Amnesty International has condemned threats by Israeli ministers against BDS activists, expressing concern for their "safety and liberty" and upholding their right as human rights defenders to campaign "to hold Israel accountable for human rights and other international law violations and advocates for the use of non-violent means in doing so”.

Glenn Greenwald has described the repressive measures taken in the US and Europe against BDS human rights defenders as the “greatest threat to free speech in the West”.

- The American Civil Liberties Union has condemned these anti-democratic legislative attempts to suppress BDS.

Human Rights Watch has condemned the effective travel ban imposed by Israel on Palestinian human rights defender and co-founder of the BDS movement Omar Barghouti stating: "Israel’s refusal to renew Barghouti’s travel document appears to be an effort to punish him for exercising his right to engage in peaceful, political activism, using its arsenal of bureaucratic control over Palestinian lives.”

- The International Covenant on Civil and Political Rights (ICCPR) affirms the right to hold opinions without interference and the right to freedom of expression, as well as other interrelated rights such as the rights to freedom of assembly and association. While freedom of expression may be subject to restriction, the call for BDS does not fall within the narrow limitation outlined in the ICCPR. In 2014, the UN Human Rights Committee reviewing Israel’s implementation of the ICCPR has criticized the Israeli anti-boycott law in its report (paragraph 22) for this reason.

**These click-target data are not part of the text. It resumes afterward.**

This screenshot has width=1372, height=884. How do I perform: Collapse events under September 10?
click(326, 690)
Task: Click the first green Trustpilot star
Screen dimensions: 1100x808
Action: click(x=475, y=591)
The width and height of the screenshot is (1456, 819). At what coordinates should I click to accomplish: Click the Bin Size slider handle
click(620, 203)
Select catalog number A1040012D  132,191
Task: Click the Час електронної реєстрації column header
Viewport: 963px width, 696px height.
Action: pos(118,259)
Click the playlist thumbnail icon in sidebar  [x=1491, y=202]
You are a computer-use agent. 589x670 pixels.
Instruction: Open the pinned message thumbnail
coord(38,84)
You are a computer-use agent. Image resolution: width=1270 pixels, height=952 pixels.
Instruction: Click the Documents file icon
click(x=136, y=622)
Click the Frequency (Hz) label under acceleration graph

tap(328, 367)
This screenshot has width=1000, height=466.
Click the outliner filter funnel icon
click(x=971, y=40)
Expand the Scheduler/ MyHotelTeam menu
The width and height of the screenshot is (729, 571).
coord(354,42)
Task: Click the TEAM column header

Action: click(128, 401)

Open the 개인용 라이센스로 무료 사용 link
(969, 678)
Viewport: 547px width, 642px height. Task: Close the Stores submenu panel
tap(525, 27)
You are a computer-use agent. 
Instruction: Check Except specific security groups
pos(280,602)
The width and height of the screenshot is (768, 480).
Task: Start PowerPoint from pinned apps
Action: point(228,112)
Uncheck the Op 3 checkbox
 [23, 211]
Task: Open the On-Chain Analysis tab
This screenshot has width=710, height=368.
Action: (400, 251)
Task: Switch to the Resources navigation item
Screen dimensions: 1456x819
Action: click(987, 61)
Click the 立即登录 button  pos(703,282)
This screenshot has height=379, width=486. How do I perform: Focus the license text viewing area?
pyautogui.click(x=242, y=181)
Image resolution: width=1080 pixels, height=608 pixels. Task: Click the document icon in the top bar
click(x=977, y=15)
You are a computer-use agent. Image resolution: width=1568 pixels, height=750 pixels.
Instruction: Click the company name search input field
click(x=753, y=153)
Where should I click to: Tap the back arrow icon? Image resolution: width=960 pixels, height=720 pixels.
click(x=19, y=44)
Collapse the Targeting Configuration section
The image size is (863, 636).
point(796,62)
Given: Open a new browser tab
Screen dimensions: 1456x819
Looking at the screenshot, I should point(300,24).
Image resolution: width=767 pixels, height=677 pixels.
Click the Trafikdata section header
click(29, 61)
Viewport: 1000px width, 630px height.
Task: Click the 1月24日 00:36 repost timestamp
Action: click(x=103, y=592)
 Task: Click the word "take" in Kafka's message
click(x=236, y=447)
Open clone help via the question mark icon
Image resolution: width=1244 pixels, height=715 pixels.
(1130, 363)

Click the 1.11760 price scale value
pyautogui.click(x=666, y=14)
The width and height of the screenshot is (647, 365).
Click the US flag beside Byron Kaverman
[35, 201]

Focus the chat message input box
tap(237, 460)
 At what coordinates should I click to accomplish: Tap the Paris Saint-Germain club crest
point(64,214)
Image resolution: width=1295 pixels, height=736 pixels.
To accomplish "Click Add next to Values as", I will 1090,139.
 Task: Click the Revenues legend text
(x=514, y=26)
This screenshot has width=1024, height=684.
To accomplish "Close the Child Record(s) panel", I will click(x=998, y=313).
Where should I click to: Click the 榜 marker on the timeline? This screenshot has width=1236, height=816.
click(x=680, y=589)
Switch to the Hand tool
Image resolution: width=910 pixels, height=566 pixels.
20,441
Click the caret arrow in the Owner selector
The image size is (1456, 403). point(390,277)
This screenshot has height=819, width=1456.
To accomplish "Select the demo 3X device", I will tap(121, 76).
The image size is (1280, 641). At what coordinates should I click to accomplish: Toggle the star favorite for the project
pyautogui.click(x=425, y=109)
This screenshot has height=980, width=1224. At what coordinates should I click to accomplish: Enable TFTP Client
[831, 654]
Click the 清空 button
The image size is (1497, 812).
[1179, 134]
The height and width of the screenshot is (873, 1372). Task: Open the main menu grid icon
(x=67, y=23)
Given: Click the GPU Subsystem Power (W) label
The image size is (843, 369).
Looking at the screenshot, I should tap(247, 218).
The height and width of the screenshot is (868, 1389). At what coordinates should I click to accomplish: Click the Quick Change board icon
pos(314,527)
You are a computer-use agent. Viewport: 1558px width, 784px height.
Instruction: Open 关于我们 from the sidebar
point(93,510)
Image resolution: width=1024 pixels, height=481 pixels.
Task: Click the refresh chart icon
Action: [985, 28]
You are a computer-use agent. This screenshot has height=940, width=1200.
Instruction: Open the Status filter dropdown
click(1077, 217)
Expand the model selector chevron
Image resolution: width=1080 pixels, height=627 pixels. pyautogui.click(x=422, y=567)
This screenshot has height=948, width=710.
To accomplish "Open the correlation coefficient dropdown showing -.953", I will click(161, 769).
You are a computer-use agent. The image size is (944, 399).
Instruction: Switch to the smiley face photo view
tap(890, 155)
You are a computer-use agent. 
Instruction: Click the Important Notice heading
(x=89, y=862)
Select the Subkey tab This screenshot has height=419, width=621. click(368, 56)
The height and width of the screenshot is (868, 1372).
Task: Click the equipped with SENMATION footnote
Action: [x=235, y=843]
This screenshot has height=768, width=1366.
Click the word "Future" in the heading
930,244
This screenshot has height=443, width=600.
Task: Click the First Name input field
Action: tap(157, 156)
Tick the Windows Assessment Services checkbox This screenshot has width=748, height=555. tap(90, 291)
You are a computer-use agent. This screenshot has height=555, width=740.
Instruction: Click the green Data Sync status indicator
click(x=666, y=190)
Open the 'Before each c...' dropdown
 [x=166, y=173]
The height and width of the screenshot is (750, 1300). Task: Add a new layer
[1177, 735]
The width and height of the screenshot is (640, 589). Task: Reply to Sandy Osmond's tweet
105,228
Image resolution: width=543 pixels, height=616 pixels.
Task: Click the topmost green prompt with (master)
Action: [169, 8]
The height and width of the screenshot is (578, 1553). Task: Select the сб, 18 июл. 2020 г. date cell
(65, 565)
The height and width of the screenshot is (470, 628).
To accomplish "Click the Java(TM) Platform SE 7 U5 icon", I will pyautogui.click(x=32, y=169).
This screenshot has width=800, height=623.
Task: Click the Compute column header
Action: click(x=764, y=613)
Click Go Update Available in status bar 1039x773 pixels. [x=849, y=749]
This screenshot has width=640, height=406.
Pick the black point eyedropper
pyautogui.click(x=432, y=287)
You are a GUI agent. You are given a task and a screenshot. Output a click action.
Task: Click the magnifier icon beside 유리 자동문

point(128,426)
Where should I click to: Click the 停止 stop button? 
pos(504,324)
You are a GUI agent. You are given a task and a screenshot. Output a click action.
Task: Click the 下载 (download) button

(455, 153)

- In 2012, the UN Special Rapporteur on the promotion and protection of the right to freedom of opinion and expression confirmed in his report on Israel and the OPT (paragraph 34) that “Calling for or participating in a boycott is a form of expression that is peaceful, legitimate and internationally accepted.” The Palestinian Human Rights Organizations Council (PHROC) has called on states to respect the right to BDS on this basis.

- The right to freedom of expression is widely incorporated into the domestic legislation of states, and in practice, governments have in general accepted the right of their citizens to practice domestic and international boycotts as a means to end violations of human rights, including child and labor rights and environmental abuses. In some occasions, governments and public institutions have also provided at least partial support to such civil society campaigns, the most famous historical examples being the international boycott campaign against apartheid in South Africa and the Civil Rights movement in the United States.

- Legal protection of the right of citizens to boycott is particularly robust in states in which free speech is a constitutional right, such as in the United States. In light of the increasing willingness of US lawmakers to craft anti-BDS legislation explicitly tailored to protect Israel’s violations of international humanitarian law and human rights of the Palestinian people, civil rights organizations such as the New York branch of the American Civil Liberties Union (ACLU) have already made clearthat:

“To uphold the right to engage in a boycott is not necessarily to support its aims or objectives – just as to uphold freedom of speech is not to endorse the ideas expressed. However, when advancing a bill that addresses the scope of politically motivated speech, assembly, association and expression, lawmakers are bound by certain first principles of a constitutional democracy. These principles compel government to promote, and to protect, the robust contest of ideas. The proposed legislation would violate these constitutional principles.”